RBI MPC April 2025: Repo Rate Cut To 6 Per Cent, Will This Make Your Home Loan Cheaper?

The Reserve Bank of India (RBI) on Wednesday announced that the Monetary Policy Committee (MPC) voted unanimously to cut down key rates by 25 basis points. Governor Sanjay Malhotra said that the repo rate now stands at 6 per cent, against the earlier rate of 6.25 per cent.

This marked the second consecutive rate cut opted by the MPC after it lowered benchmark rates by 25 basis points in its earlier meeting in February 2025.

The panel revealed that the standing deposit facility (SDF) rate and marginal standing facility (MSF) rate now stands at 5.75 per cent and 6.25 per cent respectively. 

To manage inflationary pressures, the Reserve Bank of India uses the Standing Deposit Facility (SDF) — a mechanism through which it offers interest to commercial banks for depositing their excess funds. By doing so, the RBI absorbs surplus liquidity, helping to keep inflation in check.

In contrast, the Marginal Standing Facility (MSF) allows banks to borrow money from the RBI when they're short on funds. The interest rate charged under the MSF serves as a safety net, ensuring that banks can meet their immediate liquidity needs and maintain financial system stability.

Also Read : RBI MPC Projects CPI Inflation At 4% For FY26, Says Governor Sanjay Malhotra

Affordable EMIs

This move from the MPC is expected to lower the borrowing costs for homemakers and ease their concerns. Vimal Nadar, Head of Research, Colliers India, explained that the consecutive cuts in key rates announced by the central bank will help boost the sentiment among home buyers. This will, in turn, lead to an improvement in housing demand in affordable and middle-income segments of society, he added.

Piyush Bothra, Co-Founder and CFO, Square Yards added that the second consecutive rate cut will translate into more affordable EMIs for consumers. This will help make home ownership a reality for individuals during the time of escalating property values. "Moreover, this further strengthens liquidity in the system, enabling developers to secure funding and accelerate new project rollouts. As inflation remains under control, this rate cut could serve as a stabilising force amid broader global uncertainties, reinforcing stakeholder confidence in residential real estate," Bothra noted.

Also Read : RBI MPC Highlights: From Repo Rate Cut To CPI Inflation Projection; Check Details Here

Necessary Boost For Economy

Nadar pointed out that the switch in stance from ‘neutral’ to ‘accommodative’ also indicates a monetary policy which supports growth and this will be more crucial as global markets become increasingly volatile due to the barrage of reciprocal tariffs from the US.

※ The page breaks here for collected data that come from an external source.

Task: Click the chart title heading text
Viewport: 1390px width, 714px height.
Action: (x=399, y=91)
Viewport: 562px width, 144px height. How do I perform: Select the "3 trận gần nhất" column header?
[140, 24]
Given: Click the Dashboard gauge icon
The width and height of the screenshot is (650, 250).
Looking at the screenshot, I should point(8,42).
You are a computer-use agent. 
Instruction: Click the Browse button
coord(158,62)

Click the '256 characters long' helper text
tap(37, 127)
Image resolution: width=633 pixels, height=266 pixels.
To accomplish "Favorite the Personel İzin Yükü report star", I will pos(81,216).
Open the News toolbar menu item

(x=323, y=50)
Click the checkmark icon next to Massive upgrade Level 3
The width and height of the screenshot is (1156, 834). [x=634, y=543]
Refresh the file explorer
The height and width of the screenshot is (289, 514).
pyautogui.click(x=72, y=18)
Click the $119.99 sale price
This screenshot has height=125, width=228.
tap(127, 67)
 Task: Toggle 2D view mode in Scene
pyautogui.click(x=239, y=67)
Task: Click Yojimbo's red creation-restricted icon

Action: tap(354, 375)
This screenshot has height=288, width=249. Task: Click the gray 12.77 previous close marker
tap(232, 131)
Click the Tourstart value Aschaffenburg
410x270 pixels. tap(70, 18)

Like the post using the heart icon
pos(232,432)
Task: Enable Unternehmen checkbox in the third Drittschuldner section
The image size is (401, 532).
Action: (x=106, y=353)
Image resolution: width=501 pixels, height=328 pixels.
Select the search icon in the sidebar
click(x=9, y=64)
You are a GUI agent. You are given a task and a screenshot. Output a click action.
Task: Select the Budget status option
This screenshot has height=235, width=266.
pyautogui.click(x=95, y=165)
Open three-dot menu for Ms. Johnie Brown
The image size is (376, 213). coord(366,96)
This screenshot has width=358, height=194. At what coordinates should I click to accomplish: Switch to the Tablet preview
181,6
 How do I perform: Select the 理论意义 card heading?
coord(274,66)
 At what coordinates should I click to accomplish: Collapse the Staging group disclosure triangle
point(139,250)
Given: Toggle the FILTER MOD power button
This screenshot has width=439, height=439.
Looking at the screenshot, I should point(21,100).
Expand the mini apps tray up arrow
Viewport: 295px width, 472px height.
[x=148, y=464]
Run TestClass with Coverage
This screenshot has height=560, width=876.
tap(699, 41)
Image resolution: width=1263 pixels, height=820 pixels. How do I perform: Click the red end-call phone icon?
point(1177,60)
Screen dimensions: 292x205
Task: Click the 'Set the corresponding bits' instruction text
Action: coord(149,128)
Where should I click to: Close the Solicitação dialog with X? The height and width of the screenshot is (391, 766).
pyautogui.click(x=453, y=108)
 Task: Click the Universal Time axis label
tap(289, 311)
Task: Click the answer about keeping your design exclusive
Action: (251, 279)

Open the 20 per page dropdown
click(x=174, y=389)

“Although the intensity and impact of ongoing tariff escalations needs to be fully ascertained, RBI remains optimistic on domestic growth outlook and projects the GDP to grow by 6.5 per cent in the fiscal 2025-26. Recent easing of inflation is likely to increase disposable income which in turn has the potential to boost domestic consumption,” he explained.

Amit Goyal, MD, India Sotheby’s International Realty stated that this move was direly needed for the domestic economy as global turmoil poses a challenge. “By ensuring liquidity and keeping borrowing costs attractive, this decision by the central bank, will bolster corporate confidence and investments. For India's housing sector, if the rate cut is passed on as a benefit on home loans, it will support the demand momentum, and help the real estate industry ride over this period of uncertainty,” he commented.